Prompt:
Below is a listing from which only part is wanted; return exactly the lines from the one with "This screenshot has width=865, height=460." up to and including the one with "the VFSC零售外匯牌照 regulation".
-- Source data follows --
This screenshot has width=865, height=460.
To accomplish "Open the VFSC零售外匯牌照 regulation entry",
-- Source data concluded --
-- Source data follows --
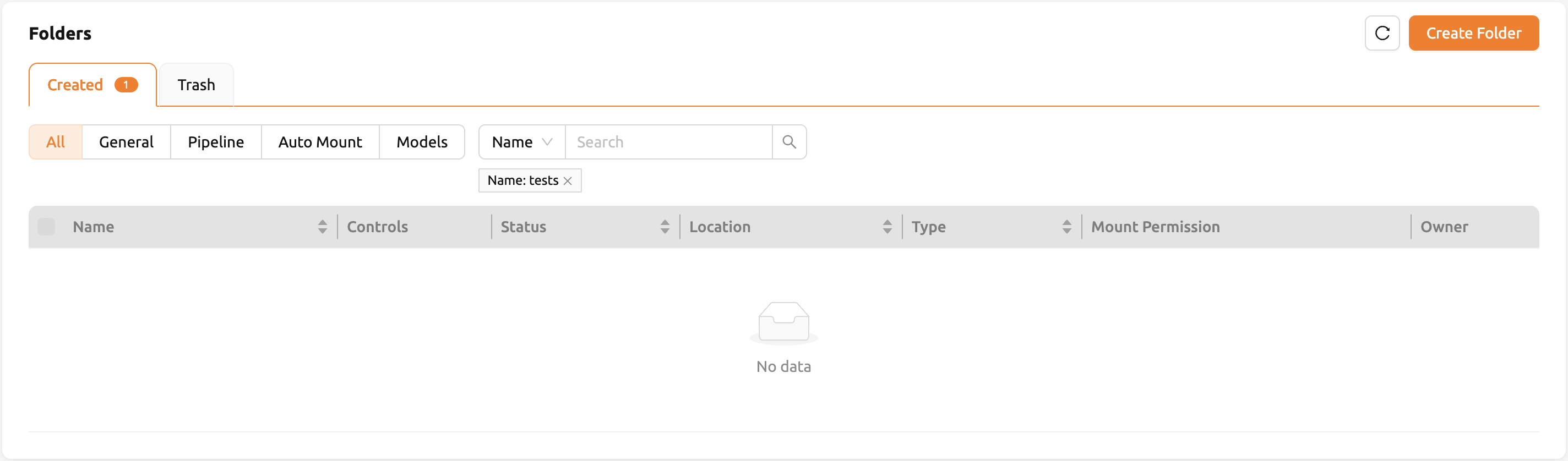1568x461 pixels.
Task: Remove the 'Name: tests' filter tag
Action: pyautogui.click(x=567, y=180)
-- Source data concluded --
Solution:
This screenshot has width=865, height=460.
To accomplish "Open the VFSC零售外匯牌照 regulation entry",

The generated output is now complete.